China Tourist

See Taipei – don’t go home

An unusual form of tourism hasn’t marred relations across the Straits

See Taipei – don’t go home

Taiwan's blue sky policy at work

Chinese tourists to Taiwan have come up with a new island adventure that’s not advertised in the brochures.

Going AWOL.

Last month two men from Sichuan ‘did a runner’ in Taiwan. Before that, a man who joined a Taiwan-bound tour group left his group and has been missing ever since.

The Cross-Straits Tourism Exchange Association has criticised the travel agencies involved in the cases. According to the China Daily, at least ten mainland tourists have secretly left their tour groups and stayed in Taiwan.
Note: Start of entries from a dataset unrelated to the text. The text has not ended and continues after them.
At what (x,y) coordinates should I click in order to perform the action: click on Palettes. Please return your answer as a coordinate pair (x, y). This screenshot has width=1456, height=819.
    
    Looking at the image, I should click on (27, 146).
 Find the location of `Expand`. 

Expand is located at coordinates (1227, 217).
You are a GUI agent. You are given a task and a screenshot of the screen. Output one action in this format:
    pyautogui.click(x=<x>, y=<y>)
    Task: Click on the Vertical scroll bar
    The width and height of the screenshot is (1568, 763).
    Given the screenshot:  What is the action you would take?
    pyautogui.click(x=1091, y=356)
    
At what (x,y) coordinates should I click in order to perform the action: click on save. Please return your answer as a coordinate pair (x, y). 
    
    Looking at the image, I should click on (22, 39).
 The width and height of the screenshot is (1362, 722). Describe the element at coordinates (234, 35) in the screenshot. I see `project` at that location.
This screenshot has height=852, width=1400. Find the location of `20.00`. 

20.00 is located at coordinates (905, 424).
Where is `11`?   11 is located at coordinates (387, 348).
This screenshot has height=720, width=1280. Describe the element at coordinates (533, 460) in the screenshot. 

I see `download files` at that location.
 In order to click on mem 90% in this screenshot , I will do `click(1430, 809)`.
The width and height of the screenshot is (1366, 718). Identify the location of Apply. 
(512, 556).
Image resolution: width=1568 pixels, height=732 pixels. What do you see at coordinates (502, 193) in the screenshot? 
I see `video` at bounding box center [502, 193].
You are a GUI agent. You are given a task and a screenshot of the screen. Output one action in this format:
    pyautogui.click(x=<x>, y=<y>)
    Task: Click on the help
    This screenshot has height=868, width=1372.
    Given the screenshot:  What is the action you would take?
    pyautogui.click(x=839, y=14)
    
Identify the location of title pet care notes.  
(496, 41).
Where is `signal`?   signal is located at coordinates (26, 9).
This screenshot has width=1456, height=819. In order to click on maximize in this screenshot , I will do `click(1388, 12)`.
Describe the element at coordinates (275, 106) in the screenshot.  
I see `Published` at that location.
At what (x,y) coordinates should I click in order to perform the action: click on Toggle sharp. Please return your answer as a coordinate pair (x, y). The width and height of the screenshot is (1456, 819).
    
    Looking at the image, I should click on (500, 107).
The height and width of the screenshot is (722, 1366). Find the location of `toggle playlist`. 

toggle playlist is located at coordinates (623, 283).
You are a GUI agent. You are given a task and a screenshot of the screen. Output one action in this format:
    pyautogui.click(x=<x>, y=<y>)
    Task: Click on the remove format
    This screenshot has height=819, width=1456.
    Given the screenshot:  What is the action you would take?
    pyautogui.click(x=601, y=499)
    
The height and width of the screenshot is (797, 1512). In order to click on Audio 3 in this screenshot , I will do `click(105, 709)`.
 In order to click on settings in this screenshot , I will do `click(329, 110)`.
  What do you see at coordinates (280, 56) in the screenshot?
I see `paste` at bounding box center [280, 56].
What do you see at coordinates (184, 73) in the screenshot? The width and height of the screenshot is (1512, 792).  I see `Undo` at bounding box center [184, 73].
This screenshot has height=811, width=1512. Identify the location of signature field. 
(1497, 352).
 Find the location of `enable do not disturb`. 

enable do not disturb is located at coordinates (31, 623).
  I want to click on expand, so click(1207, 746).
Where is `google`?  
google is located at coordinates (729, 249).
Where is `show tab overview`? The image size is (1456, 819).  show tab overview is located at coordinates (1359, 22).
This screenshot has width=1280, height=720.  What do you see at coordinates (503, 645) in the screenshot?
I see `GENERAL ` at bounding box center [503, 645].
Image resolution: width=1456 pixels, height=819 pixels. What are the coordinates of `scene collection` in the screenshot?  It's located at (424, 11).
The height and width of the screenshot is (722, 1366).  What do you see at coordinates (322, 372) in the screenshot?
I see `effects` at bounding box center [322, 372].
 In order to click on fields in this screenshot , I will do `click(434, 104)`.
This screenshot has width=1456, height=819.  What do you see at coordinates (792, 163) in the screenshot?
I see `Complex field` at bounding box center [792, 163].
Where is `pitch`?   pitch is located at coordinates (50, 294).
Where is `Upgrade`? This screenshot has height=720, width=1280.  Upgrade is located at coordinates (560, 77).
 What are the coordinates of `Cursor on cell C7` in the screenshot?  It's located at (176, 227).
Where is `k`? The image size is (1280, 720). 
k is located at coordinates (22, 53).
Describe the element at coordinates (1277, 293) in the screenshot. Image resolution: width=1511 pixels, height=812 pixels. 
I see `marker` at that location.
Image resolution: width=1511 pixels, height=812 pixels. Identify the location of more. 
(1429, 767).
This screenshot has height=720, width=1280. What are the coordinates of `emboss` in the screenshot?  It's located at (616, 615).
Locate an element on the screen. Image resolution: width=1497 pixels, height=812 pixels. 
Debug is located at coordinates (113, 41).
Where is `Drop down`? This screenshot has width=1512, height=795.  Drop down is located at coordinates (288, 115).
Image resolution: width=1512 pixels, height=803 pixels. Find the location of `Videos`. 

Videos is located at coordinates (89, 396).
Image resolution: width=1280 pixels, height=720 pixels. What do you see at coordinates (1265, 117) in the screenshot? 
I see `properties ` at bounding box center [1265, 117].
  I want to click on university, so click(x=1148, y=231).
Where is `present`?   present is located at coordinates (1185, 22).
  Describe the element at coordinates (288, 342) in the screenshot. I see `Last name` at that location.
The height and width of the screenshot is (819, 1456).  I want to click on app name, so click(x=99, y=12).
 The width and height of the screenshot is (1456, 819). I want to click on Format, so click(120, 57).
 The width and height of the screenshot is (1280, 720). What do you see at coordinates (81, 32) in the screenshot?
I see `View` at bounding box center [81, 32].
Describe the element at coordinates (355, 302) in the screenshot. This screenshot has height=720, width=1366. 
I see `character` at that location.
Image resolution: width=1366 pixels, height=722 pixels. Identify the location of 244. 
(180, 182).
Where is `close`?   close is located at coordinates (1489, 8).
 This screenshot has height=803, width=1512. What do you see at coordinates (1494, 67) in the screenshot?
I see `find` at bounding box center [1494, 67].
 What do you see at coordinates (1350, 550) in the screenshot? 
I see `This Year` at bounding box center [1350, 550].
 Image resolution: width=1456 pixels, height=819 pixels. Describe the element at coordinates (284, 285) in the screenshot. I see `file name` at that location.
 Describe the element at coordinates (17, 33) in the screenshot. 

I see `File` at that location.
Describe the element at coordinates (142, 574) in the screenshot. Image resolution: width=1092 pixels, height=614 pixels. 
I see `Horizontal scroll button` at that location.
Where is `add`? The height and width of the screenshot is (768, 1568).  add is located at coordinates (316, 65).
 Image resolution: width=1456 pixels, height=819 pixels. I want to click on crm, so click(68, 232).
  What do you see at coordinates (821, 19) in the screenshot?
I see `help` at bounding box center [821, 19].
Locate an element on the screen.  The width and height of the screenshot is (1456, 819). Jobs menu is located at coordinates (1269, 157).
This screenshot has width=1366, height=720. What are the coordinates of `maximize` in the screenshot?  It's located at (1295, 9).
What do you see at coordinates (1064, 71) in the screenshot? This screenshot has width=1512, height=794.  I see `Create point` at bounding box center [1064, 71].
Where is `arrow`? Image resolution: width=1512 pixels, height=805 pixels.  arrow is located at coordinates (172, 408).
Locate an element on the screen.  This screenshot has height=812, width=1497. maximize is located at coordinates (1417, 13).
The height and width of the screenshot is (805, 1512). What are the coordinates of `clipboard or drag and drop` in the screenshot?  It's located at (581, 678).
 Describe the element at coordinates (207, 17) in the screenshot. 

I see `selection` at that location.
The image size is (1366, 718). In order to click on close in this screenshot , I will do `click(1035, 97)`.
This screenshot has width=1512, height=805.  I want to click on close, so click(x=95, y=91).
The defections, which in an earlier era may well have set off security alarms, have received little coverage in the media. Both sides, especially Taiwan, seemed to want to downplay the events, so as not to jeopardise the much-improved cross-Straits relationship.

In truth, Ma Ying-jeou’s Taipei government has a lot at stake. The national economy has been slower to recover than neighbours, and observers worry that many of Taiwan’s industries will be disadvantaged when a free-trade pact between China and the Association of the South-East Asian Nations (ASEAN) takes effect next year.

Ma is frantically lobbying for Taiwan to secure a similar free-trade deal.

But in light of the warmer ties, the two governments seem eager to bridge their previous differences – at least culturally.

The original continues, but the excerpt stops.